**Aim of the exercise:** A verbatim transcript of the lines below, starting at the first and ending with the one that holds "Close the Mem", is what should be produced.

Stored items:

↓↓↓

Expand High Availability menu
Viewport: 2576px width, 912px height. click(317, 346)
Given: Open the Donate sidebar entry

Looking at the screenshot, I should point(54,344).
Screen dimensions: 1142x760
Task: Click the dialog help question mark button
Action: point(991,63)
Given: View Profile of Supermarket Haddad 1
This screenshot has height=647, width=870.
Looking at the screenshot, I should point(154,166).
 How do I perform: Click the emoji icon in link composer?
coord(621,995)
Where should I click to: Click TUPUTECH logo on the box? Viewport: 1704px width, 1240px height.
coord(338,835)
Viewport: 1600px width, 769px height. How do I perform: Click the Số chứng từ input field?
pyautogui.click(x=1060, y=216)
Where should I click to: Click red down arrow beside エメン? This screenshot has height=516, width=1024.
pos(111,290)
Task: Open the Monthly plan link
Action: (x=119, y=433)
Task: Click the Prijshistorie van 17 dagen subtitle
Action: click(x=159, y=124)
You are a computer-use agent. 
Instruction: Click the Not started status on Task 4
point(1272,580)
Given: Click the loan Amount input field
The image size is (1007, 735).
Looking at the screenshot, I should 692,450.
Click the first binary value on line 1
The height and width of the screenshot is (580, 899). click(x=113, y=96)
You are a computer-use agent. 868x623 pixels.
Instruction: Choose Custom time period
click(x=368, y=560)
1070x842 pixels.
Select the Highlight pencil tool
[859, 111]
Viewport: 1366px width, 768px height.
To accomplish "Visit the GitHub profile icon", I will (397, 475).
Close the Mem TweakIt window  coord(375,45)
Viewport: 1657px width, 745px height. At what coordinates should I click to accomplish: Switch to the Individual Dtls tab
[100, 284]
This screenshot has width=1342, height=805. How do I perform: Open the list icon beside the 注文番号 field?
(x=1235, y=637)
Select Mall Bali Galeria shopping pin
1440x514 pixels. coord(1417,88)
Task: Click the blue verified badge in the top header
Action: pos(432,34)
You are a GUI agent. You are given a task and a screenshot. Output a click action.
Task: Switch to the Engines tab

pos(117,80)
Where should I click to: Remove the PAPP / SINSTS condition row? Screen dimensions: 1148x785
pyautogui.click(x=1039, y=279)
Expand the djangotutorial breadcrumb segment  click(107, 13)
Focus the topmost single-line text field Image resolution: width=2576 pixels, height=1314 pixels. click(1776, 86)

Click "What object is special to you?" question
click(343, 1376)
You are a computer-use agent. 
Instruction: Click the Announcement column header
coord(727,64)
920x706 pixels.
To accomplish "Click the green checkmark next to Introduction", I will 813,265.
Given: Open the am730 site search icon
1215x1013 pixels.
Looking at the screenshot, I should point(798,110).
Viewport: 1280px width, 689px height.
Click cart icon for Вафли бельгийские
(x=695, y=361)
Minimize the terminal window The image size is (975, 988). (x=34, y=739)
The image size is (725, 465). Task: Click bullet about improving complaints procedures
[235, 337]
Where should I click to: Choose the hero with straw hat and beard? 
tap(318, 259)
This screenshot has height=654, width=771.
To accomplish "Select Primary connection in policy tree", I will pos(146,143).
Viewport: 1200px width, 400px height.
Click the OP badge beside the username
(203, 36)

↑↑↑

**Solution below:**
Expand High Availability menu
Viewport: 2576px width, 912px height. click(317, 346)
Given: Open the Donate sidebar entry

Looking at the screenshot, I should point(54,344).
Screen dimensions: 1142x760
Task: Click the dialog help question mark button
Action: point(991,63)
Given: View Profile of Supermarket Haddad 1
This screenshot has height=647, width=870.
Looking at the screenshot, I should point(154,166).
 How do I perform: Click the emoji icon in link composer?
coord(621,995)
Where should I click to: Click TUPUTECH logo on the box? Viewport: 1704px width, 1240px height.
coord(338,835)
Viewport: 1600px width, 769px height. How do I perform: Click the Số chứng từ input field?
pyautogui.click(x=1060, y=216)
Where should I click to: Click red down arrow beside エメン? This screenshot has height=516, width=1024.
pos(111,290)
Task: Open the Monthly plan link
Action: (x=119, y=433)
Task: Click the Prijshistorie van 17 dagen subtitle
Action: click(x=159, y=124)
You are a computer-use agent. 
Instruction: Click the Not started status on Task 4
point(1272,580)
Given: Click the loan Amount input field
The image size is (1007, 735).
Looking at the screenshot, I should 692,450.
Click the first binary value on line 1
The height and width of the screenshot is (580, 899). click(x=113, y=96)
You are a computer-use agent. 868x623 pixels.
Instruction: Choose Custom time period
click(x=368, y=560)
1070x842 pixels.
Select the Highlight pencil tool
[859, 111]
Viewport: 1366px width, 768px height.
To accomplish "Visit the GitHub profile icon", I will (397, 475).
Close the Mem TweakIt window  coord(375,45)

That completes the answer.